Reading the alternative construction as expressed in the sentence above quoted from the original Baker application upon his disclosure then made in figures 3 and 6, it is not difficult to understand what he had in mind. It should be remembered that Baker, the junior party, upon whom the burden rests, is here seeking to appropriate the claims of the senior party after they have gone to patent. What was in Baker's mind at the time he filed his original application is to be deduced from what he disclosed. A glance at the drawings of the respective parties. shows not only the superiority of the Ficklen structure, but that the parties were moving in entirely different directions. What Baker had in mind, as disclosed in figure 6, was the creation of expansion joints by means of his metal plates extending through the concrete and resting on the road base.

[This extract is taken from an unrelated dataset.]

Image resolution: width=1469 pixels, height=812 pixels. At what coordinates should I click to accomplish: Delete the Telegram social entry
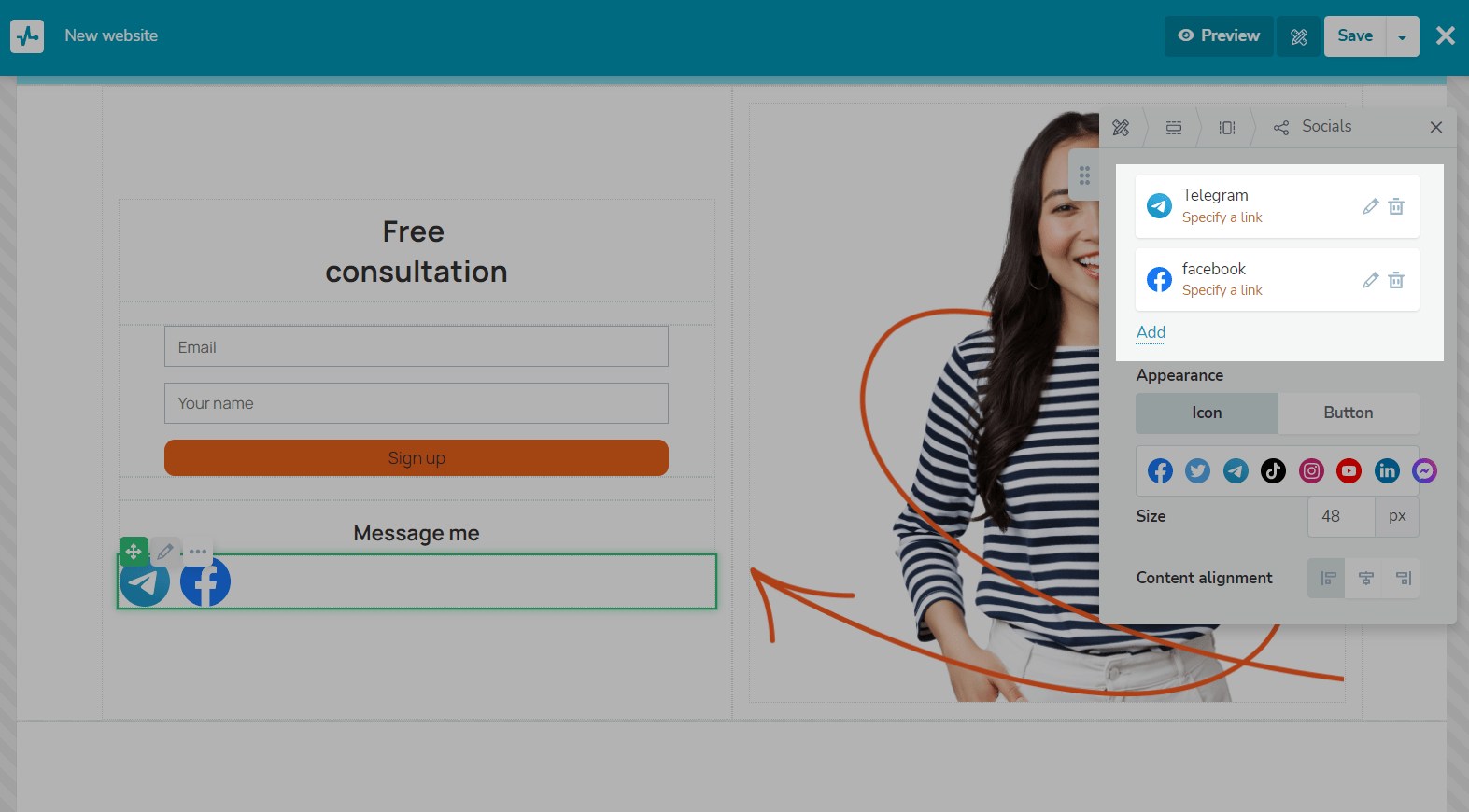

In his original specification he says: "In constructing the expansion joints I use metal wearing plates as D, which conform to the profile of the pavement and are of suitable length and width to correspond to the cross section of the pavement. Each plate is formed or provided with metal strips a, which are either integral portions cut out of the plate, or are separate strips secured thereto by riveting or otherwise, and which strips are bent to one side of the plate. By placing the plates in pairs suitably spaced apart upon the prepared foundation so that their upper edges are on a level with the road and with the strips extending outwardly, it will be seen that, in filling in the concrete, they will be wholly embedded in the concrete, and act as ties or anchors to hold and unite the plates with the concrete. After removing the spacing means from between the pair of plates, the joint then may be completed by filling in with tar, asphalt, or other suitable material in the usual manner."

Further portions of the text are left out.